Québecor sort grand gagnant des enchères dans le sans-fil
La moitié des licences ont été accordées à des fournisseurs régionaux et indépendants
Les analystes sont à la fois déçus et encouragés par les résultats des enchères de fréquences de télécommunication sans fil publiés jeudi soir par le ministère fédéral de l’Innovation. Ils semblent surtout s’accorder sur le fait que Québecor s’est bien placé pour devenir le nouveau quatrième acteur national dans ce marché.
Au total, la moitié des 1495 licences accordées par le gouvernement fédéral l’ont été à des fournisseurs régionaux et indépendants. Le ministre FrançoisPhilippe Champagne s’est d’ailleurs félicité de voir au moins une compagnie régionale présente dans chacune des 172 régions du pays ciblées par ces enchères, ce qui pourrait mener à la création de nouveaux petits concurrents pour les grands réseaux nationaux.
Le prix payé — une somme totale de 8,9 milliards de dollars — est sensiblement plus élevé que ce que prévoyaient les analystes. Il pourrait représenter un frein au déploiement des prochaines mises à niveau des réseaux sans fil et faire augmenter les prix, craignent des analystes.
Cela dit, Québecor pourrait faire mentir ces prévisions. Il est le fournisseur indépendant qui a allongé la plus importante somme d’argent. L’entreprise montréalaise propriétaire de Vidéotron a récolté 294 licences, dont plusieurs situées en Ontario, en Alberta et en Colombie-Britannique, ce qui lui a coûté 830 millions de dollars. Un réseau sans fil fonctionnant sur ces fréquences couvrirait une population totale de 30 millions de personnes. « C’est la plus grande surprise de ces enchères », écrit l’analyste Robert Bek, de CIBC Marché des capitaux. Selon lui, Québecor se prépare à devenir le quatrième grand fournisseur national de services sans fil.
Un quatrième réseau national ?
Aux yeux des autorités, cette quatrième place était jusqu’ici occupée par Freedom Mobile. Elle sera laissée vacante par le rachat de Shaw par Rogers, puisque Shaw est propriétaire de Freedom, qui est présent dans plusieurs régions de l’ouest du Canada.
Les fréquences acquises par Québecor laissent d’ailleurs croire que la société dirigée par Pierre Karl Péladeau pourrait carrément racheter Freedom Mobile, une possibilité évoquée par le p.-d.g. lui-même après l’annonce de la transaction entre Rogers et Shaw.
Québecor qui rachèterait Freedom et se doterait ainsi d’une infrastructure de réseau sans fil nationale répondrait aux critères imposés plus tôt cette année par le Conseil de la radiodiffusion et des télécommunications du Canada (CRTC) pour être autorisé à devenir un exploitant national de réseau virtuel.
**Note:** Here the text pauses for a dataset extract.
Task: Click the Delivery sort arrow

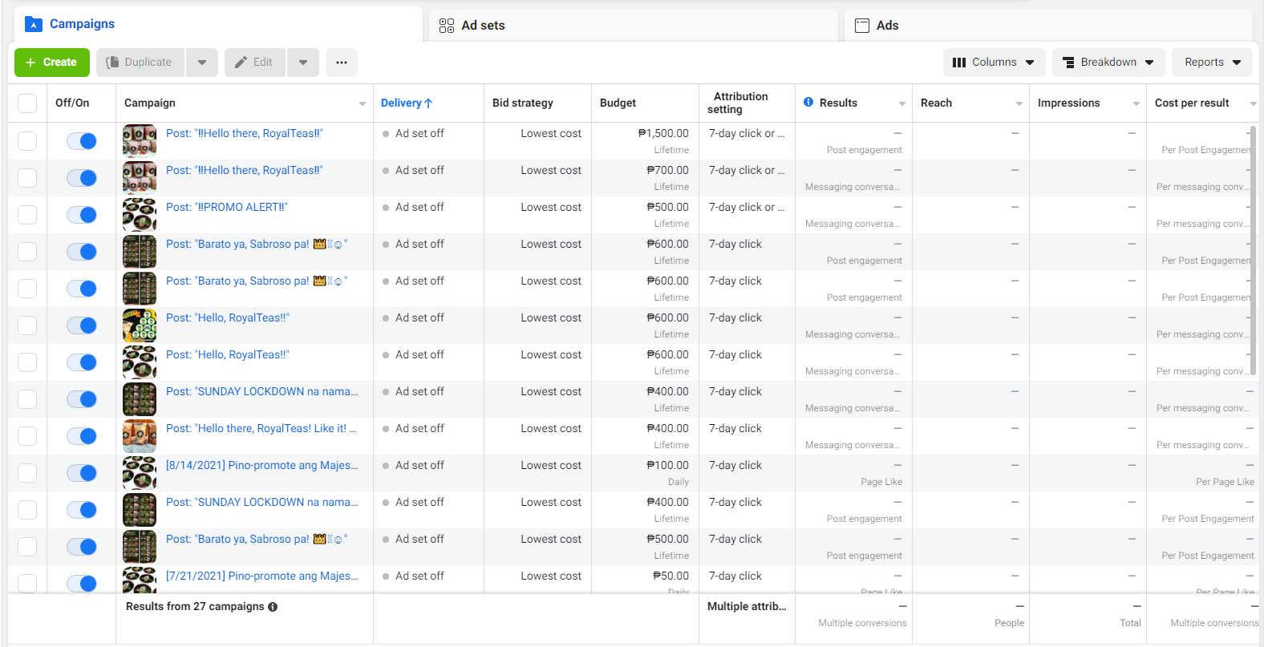Action: (x=428, y=103)
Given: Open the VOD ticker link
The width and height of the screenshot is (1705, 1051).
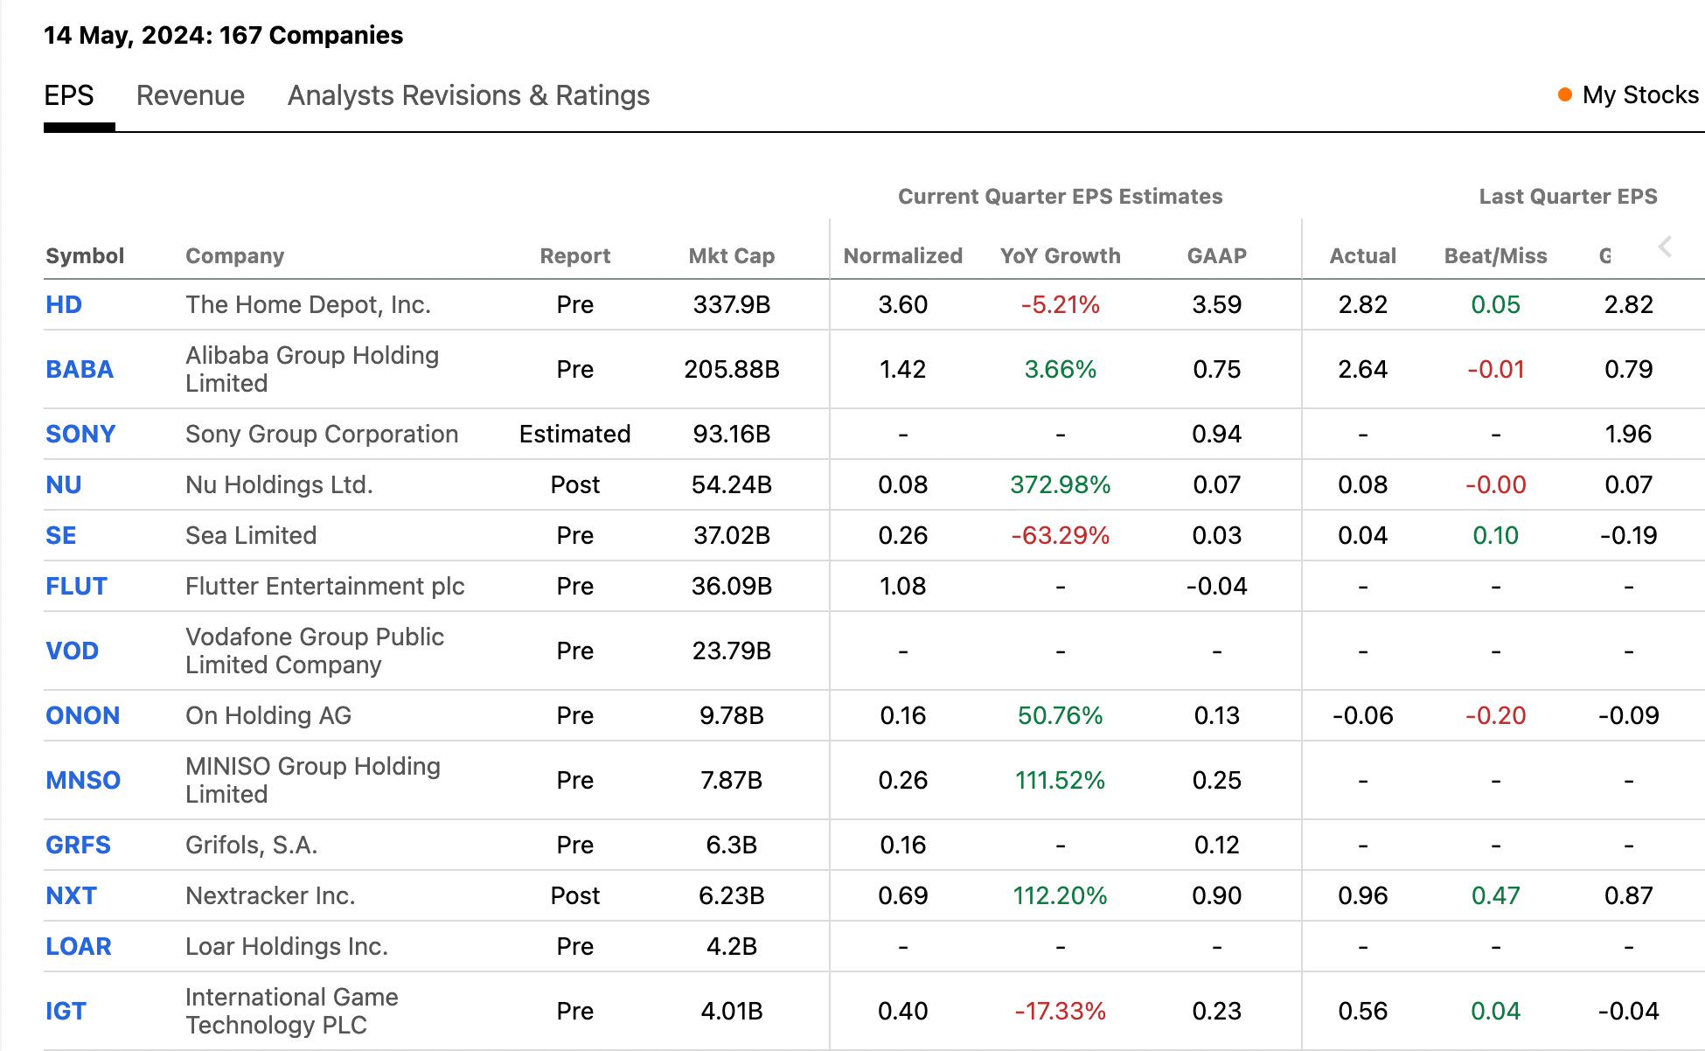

En vertu de la définition du CRTC, un exploitant virtuel doit détenir sa propre infrastructure dans certaines régions du pays pour pouvoir ensuite emprunter l’infrastructure nationale des plus grands exploitants.
Dans une note aux investisseurs publiée vendredi matin, l’analyste de Valeurs mobilières Desjardins Jérome
Les fréquences acquises laissent croire que la société dirigée par Pierre Karl Péladeau pourrait carrément racheter Freedom Mobile
Dubreuil voit Québecor et Cogeco, un autre fournisseur montréalais qui a mis la main sur des fréquences, se positionner pour être considérés comme de tels exploitants virtuels. « La propriété de fréquences est une considération importante pour avoir accès aux réseaux virtuels et aussi, potentiellement, pour l’éventuelle acquisition des actifs mobiles de Shaw s’ils sont mis en vente », écrit l’analyste montréalais. Ce dernier souligne le fait que les licences acquises par Québecor lui permettraient de couvrir une plus grande partie de la population canadienne que celles acquises par Bell et Telus.
La direction de Cogeco a manifesté dans le passé son intérêt pour le marché du sans-fil, mais rien n’indique si ou comment cette volonté se concrétisera. L’achat par Cogeco plus tôt cette année d’un fournisseur de services Internet aux États-Unis laisse supposer que le fournisseur de services de télécommunications pourrait davantage vouloir se concentrer sur les services résidentiels et commerciaux.
Cela laisse donc le champ libre à Québecor pour s’imposer à l’échelle nationale. Cela dit, rien n’empêcherait ce dernier, ni Cogeco d’ailleurs, de revendre certaines licences acquises à un prix plus élevé pour générer un profit. Dans l’ensemble, toutefois, la somme élevée payée pour les nouvelles licences aura un impact sur la valeur en Bourse des principales sociétés de télécommunications du pays, quoique minime.
Valeurs mobilières Desjardins a revu légèrement à la baisse son cours cible pour Bell, Rogers, Québecor et Telus. Seul celui de Cogeco demeure inchangé.